Dia do Índio
No dia 19 de abril comemoramos o Dia do Índio. E os outros 364 dias, como serão? A primeira injustiça: os índios descobriram o Brasil, há milhares de anos. Os protugueses chegaram depois, ficaram com o mérito do descobrimento. Por quê? Porque eram os ‘‘civilizados’’, vieram para colonizar, ou seja, criar uma civilização, fazer o comércio, ensinar a cultura e a religião. Como se os índios já não tivessem sua organização social, política e religiosa. Utilizando-se desses argumentos, exploraram, destruiram e quase aniquilaram esse povo. Depois da chegada do ‘‘civilizado’’, os índios nunca mais tiveram paz. Continuam a sofrer injustiças; ainda roubam suas terras, riquezas e matam o seu povo.
No País, considerado por alguns em desenvolvimento e no processo da globalização, ainda não conseguimos conviver com os nossos primeiros habitantes.

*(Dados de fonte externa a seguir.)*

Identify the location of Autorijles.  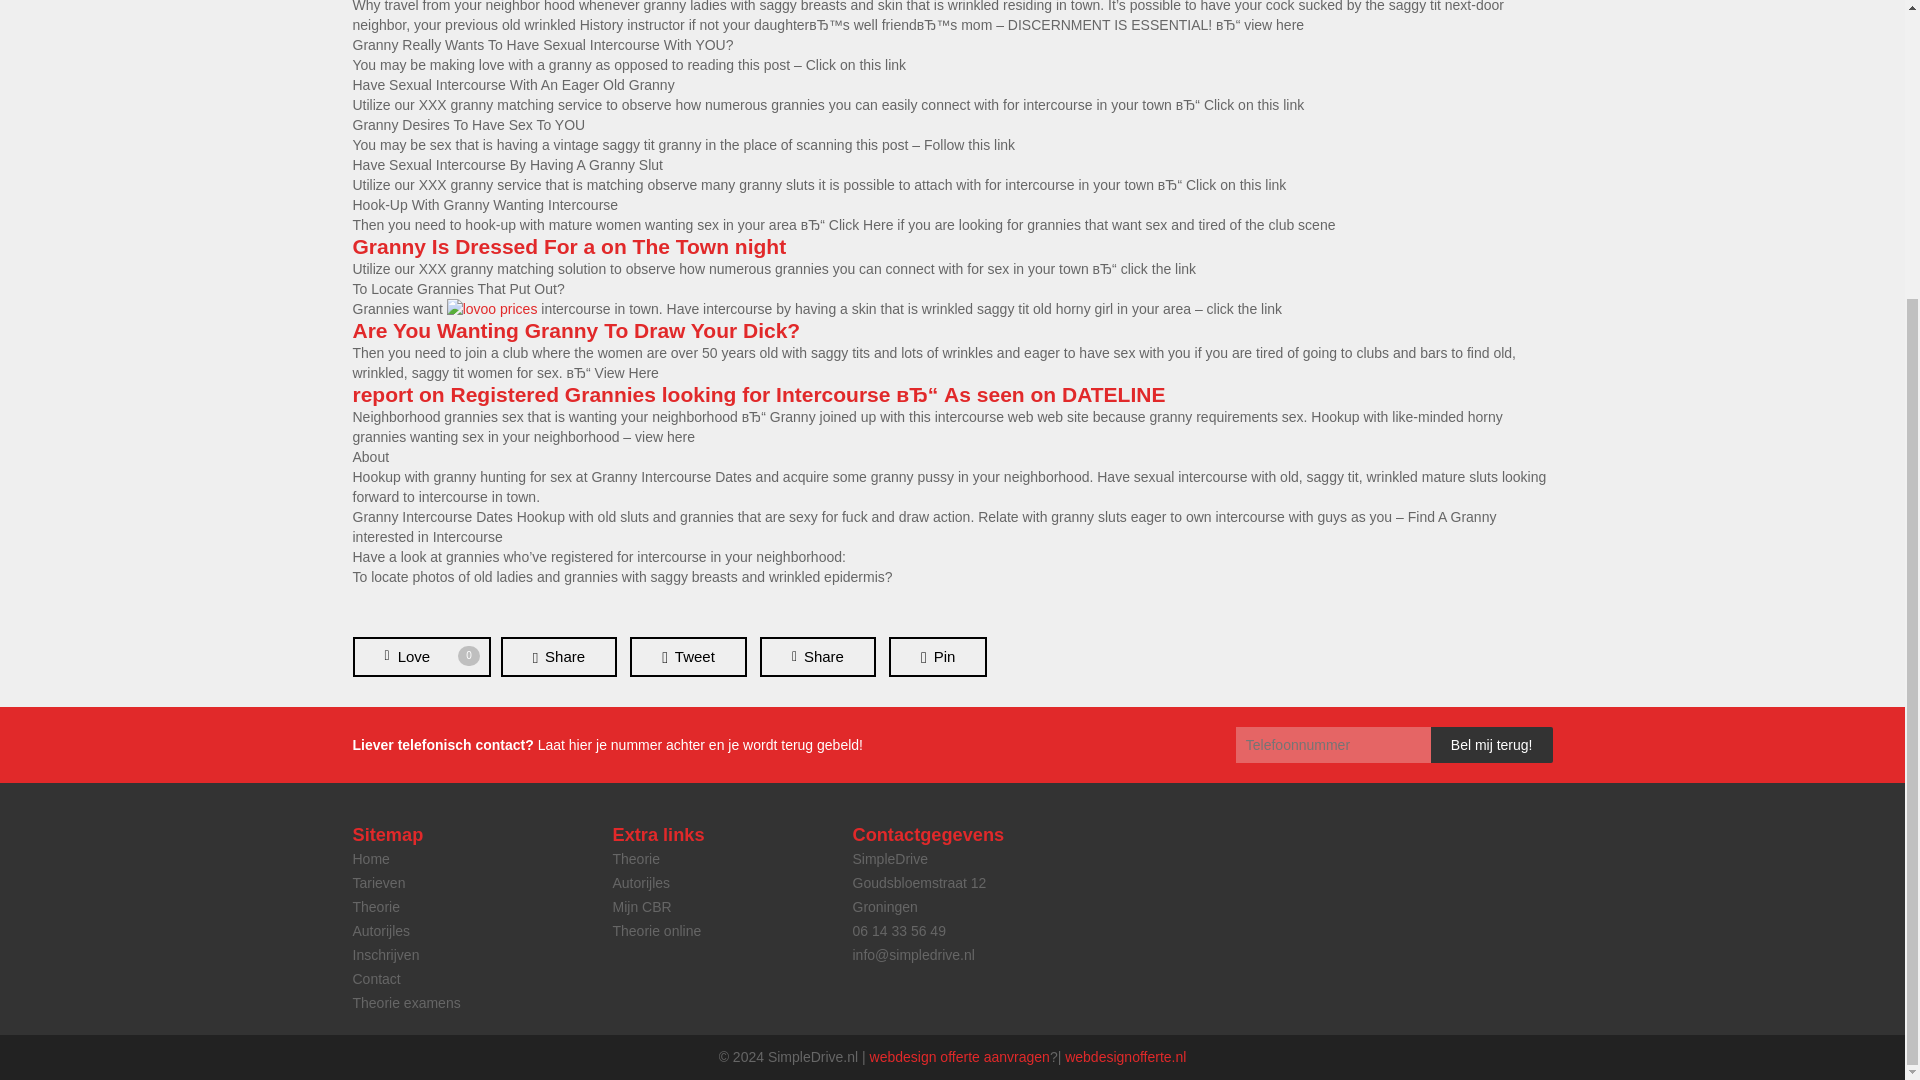
(380, 930).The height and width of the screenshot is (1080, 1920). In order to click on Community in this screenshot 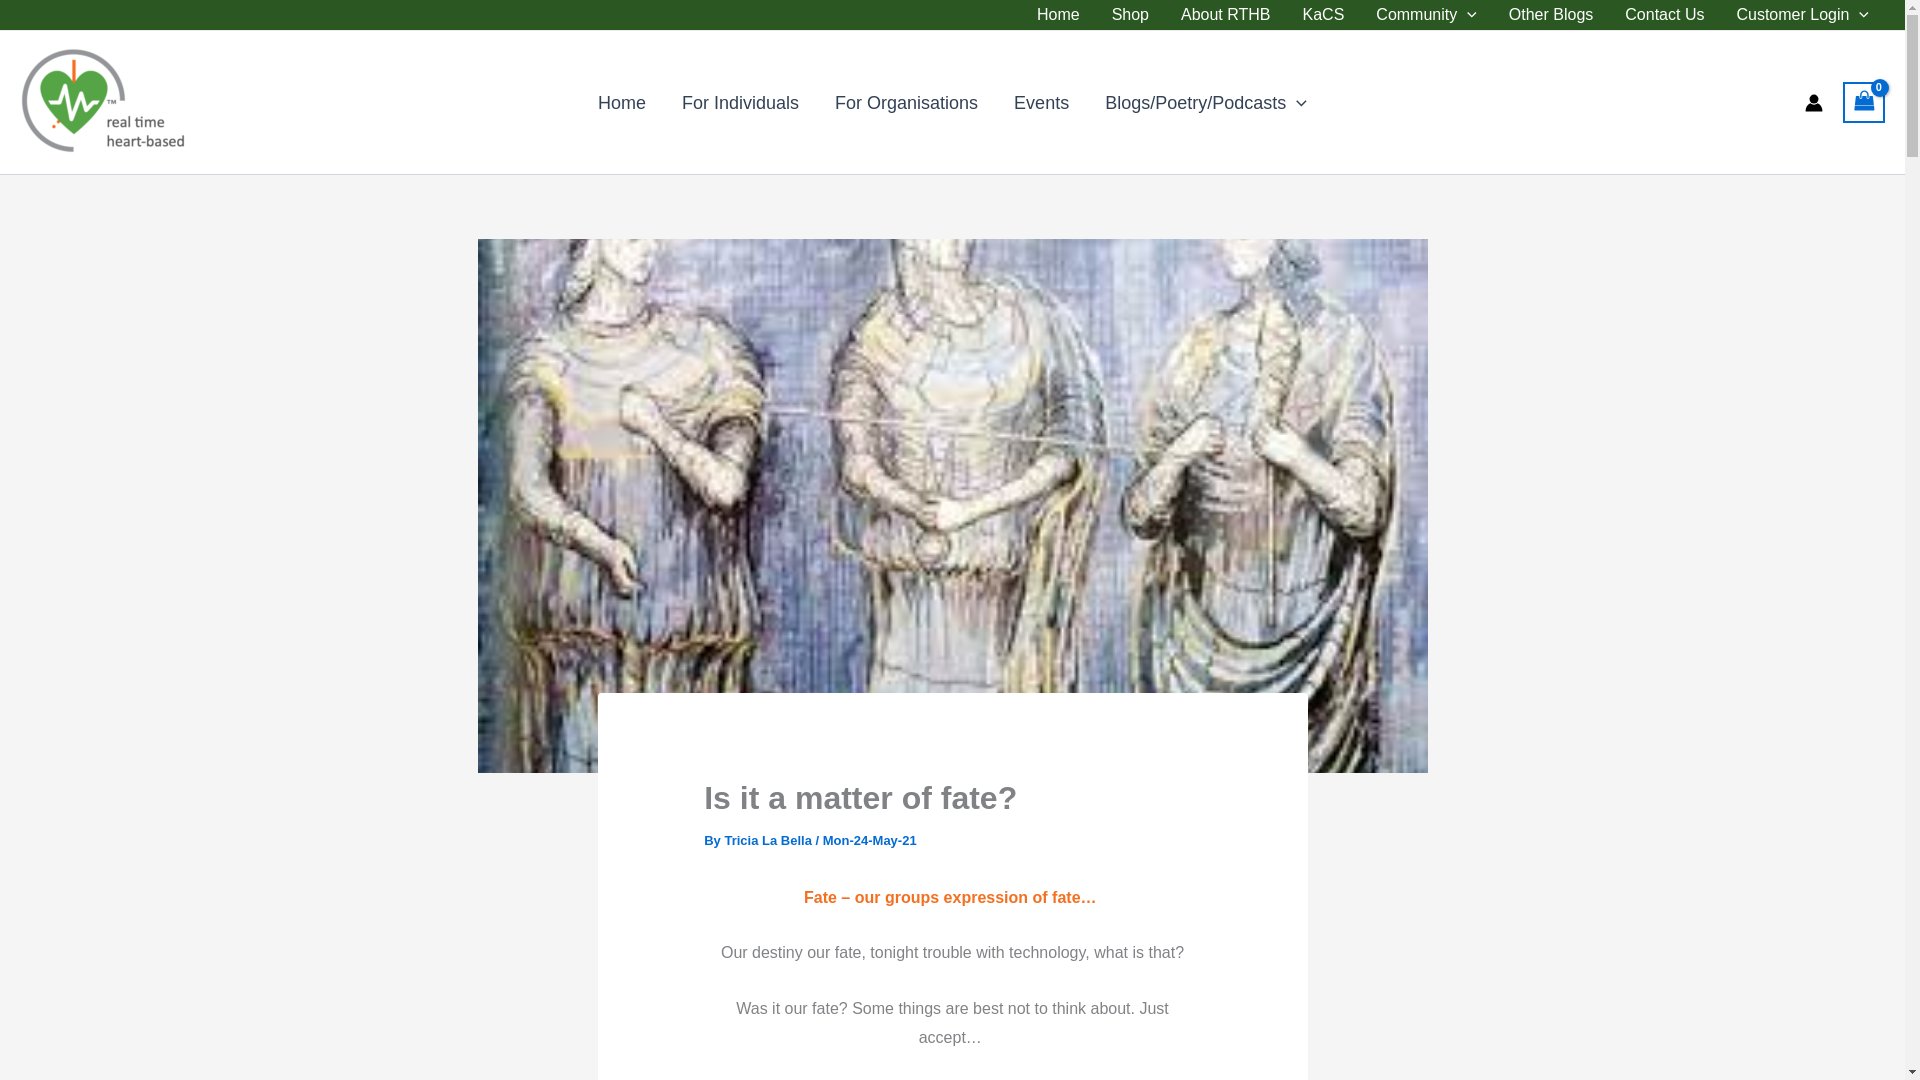, I will do `click(1426, 15)`.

O mais alto grau de irracionalidade aconteceu em 1997, em pelo século 20, quando mataram um índio queimado, numa grande metrópole, chamada ‘‘civilizada’’. Quem é o selvagem e o civilizado, através da nossa História?
ANERLI APARECIDA LOBATO, Londrina
Vila Casoni
Causou-me estranheza a manifestação do senhor Ricardo Galvão Sampaio da Motta, em carta publicada na edição de ontem, sobre o projeto viário da Vila Casoni. A Associação de Moradores da Vila Casoni e Adjacências participou de várias reuniões com técnicos da prefeitura, na qual participaram comerciantes e moradores do bairro, com ata lavrada e assinada pelos mesmos, a qual dispomos de cópias. Discutimos exaustivamente com os técnicos as mudanças viárias que começam a ser implantadas. Inclusive ouvimos moradores e comerciantes e detectamos as mais variadas sugestões para se chegar a esse projeto.
É óbvio que mudanças podem desagradar um ou outro interesse particular e cremos seja o caso do senhor Ricardo, já que esta associação não tem seu cadastro como morador do bairro. A maioria dos comerciantes e moradores está satisfeita com o projeto e agradece o prefeito Nedson Micheleti pelo atendimento a essa reivindicação, a qual vários prefeitos que passaram não deram atenção. Portanto, reafirmamos que, ao contrário do que diz o senhor Ricardo, o projeto foi bastante discutido e todos que na época tiveram interesses puderam participar.
BENEDITA A. GONÇALVES, presidente da associação, Londrina
UEL
Conhecendo a história da Universidade Estadual de Londrina (UEL) desde seu nascimento não me ocorre período de maiores dificuldades para a instituição que o ora vivido. A universidade de renome nacional foi atingida por uma tempestade de desmandos administrativos e, hoje, busca-se reconstruí-Ia juntando o que sobrou do cataclismo. Reitor deposto, a maior greve da sua história com incalculáveis prejuízos para a vida acadêmica e científica. Governo insensível e inábil que propõe, a toque de caixa, projeto de autonomia sem qualquer consulta prévia à comunidade universitária.
Essa é a tarefa que se impõe ao novo reitor: colocar a casa em ordem, devolver ânimo ao corpo docente e de funcionários, e reestruturar o calendário escolar para minimizar os enormes prejuízos já contabilizados por todos. Diante dessa angustiante realidade, a indicação do novo reitor assume características dramáticas, pois escolha equivocada nesse momento significaria decretar sentença de morte para a instituição.
O longo período de exercício da docência em Cardiologia e, mais recentemente em Bioética, me permite tentar esboçar o perfil de candidato que, a meu ver, seria capaz de enfrentar e vencer os atuais desafios. Imprescindível será que o novo reitor tenha suficiente experiência acumulada na vida acadêmica e administrativa para, dia seguinte à posse, dê início a uma verdadeira corrida contra o tempo. A UEL está na UTI e necessita de equipe competente para tomadas de decisões urgentes, caso contrário, corre risco de vida, ou de morte, como preferirem.
Condutas populistas, como propostas irrealizáveis para as categorias docente, de funcionários e alunos, será alimentar o caos. Ter vínculo partidário forte, embora faça parte da vida democrática, nesse momento, será desastroso para o novo reitor. É necessário que a comunidade que escolherá o próximo reitor identifique se algum candidato veste o manto partidário fortemente aderido a sua pele, pois a UEL não suportará quatro anos de sobressaltos que certamente virão.